If you look at the data on budgets, it's the liberals who are more for spending on infrastructure, emergency preparation and social services. That spending would be even more if it weren't for unnecessary wars that we get into while still maintaining a surplus or whatever you call it. Take hurricane katrina, for example, it could be seen from previous budgets that democrats proposed much higher spending on levees and so forth while republicans slashed those proposals. Now, if we weren't involved in useless wars at the time, the proposed numbers would be even higher. Whether that meets your specific, arbitrary criteria of ending a need for whatever, it would certainly greatly help during disasters to be more prepared because of proper funding.
No contest. Certainly liberals are much more in favor of spending
other people's money than conservatives and libertarians. But I thought Loren was talking about not enough people willing to spend their own money to help.
Money is a token that indicates 'The bearer is owed stuff by the society (or societies) in which this money is used'. As such, there is no such thing as 'my money', or 'your money' or 'other people's money'; Society determines how much each person is owed via various mechanisms, including (but not limited to) payment in exchange for goods, services, and labour; the time value of money (Inflation, interest payments); control of the money supply (setting of interest rates, taxation, issuing of currency by central banks); etc., etc. All of this is essentially a rationing system; It accounts for labour and innovation automatically, and has an additional mechanism to allocate resources by need, in the form of government services. It is a hybrid capitalist/socialist system, and it is the best system we have ever had for allocating resources.
Sovereign currency issuing governments cannot spend other people's money; They issue the money, so it is ALL theirs. What they CAN do is control inflation, by taking money out of non-government hands to offset the money that they inject into the economy. Inflation is one way to do this, but it has a lot of nasty side-effects, so it is used very sparingly. Taxation is a better way to do this; And highly progressive taxation is one of the best, as it minimizes the inequity in society while still allowing people to gain a benefit from hard work and innovation. The idea that you can take away the socialist part of this hybrid economy and end up with a better system is alluring; But it is also exactly as wrong as the idea that you can take away the capitalist part and end up with a better system - which is also both alluring and deeply, deeply wrong.
Your erroneous belief that there is such a thing as 'other people's money' that the government can spend is causing you to reach any number of upsetting (but deeply flawed) conclusions.
Liberals are in favour of government doing stuff. Governments doing stuff is often a good thing, and is particularly a good thing when the stuff they are doing is disaster relief. But governments doing stuff is inflationary, unless it is offset by progressive taxation. So the options are:
1) Government does nothing, and people are left to die.

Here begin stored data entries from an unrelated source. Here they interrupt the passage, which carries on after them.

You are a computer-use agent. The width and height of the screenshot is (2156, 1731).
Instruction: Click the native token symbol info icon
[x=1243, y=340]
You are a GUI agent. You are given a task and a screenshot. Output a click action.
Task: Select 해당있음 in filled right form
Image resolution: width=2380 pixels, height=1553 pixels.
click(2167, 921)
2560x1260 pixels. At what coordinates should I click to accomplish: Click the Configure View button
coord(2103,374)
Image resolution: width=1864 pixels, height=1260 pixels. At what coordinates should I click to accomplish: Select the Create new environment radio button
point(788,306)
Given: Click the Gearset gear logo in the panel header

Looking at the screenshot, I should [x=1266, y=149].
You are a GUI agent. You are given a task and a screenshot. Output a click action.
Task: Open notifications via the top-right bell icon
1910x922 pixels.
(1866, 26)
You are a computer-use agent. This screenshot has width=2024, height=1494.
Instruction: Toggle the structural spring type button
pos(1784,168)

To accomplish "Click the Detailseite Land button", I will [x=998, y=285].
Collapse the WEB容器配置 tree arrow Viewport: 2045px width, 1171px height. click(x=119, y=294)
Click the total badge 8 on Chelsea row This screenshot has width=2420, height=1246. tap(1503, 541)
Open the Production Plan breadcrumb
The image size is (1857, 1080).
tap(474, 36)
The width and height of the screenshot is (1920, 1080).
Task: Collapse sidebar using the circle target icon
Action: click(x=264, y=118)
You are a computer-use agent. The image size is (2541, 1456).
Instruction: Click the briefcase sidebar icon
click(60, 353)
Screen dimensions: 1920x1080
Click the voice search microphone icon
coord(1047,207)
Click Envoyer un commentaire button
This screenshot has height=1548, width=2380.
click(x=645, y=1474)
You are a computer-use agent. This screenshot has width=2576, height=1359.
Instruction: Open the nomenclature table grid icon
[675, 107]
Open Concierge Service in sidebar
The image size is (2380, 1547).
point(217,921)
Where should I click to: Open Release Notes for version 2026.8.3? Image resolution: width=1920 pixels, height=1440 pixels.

2) Government does something, but doesn't levy taxes to offset the effects of the government doing something, and inflation goes through the roof.
3) Government does something, and levies taxes to prevent this activity from causing inflation.
3) Is the least harmful option - but you oppose it because you have decided (against all reality and reason) that the money the government issued to track debt in society is somehow property. But it's not property, and never was. A pure capitalist economy leads to widespread misery for all but an elite few, just as a pure socialist economy does. We know this, because both have been tried (and have failed) repeatedly.
The only really successful economies, in terms of generating widespread access to goods and services, have been (and remain) mixed economies. But mixed economies are VERY COMPLEX. It is hard to understand them, and there are lots of nuances that need to be understood before one can take an informed position on what should (or should not) change in response to circumstances. People HATE complexity and they HATE learning stuff; Much more straightforward to come up with some catchy slogans to capture the popular imagination, such as 'Common ownership of the means of production' or 'Spending other people's money'. But these slogans, from BOTH sides of politics, are UTTER CRAP. At best they oversimplify a complex system; at worst they lead to popular support for stupid and counterproductive actions (such as slashing taxes in economies where taxes are demonstrably already too low; or confiscating productive land or machinery from people who know how to use it; or cutting government services when inflation is already low; or opposing the use of government resources to rescue people from natural disasters).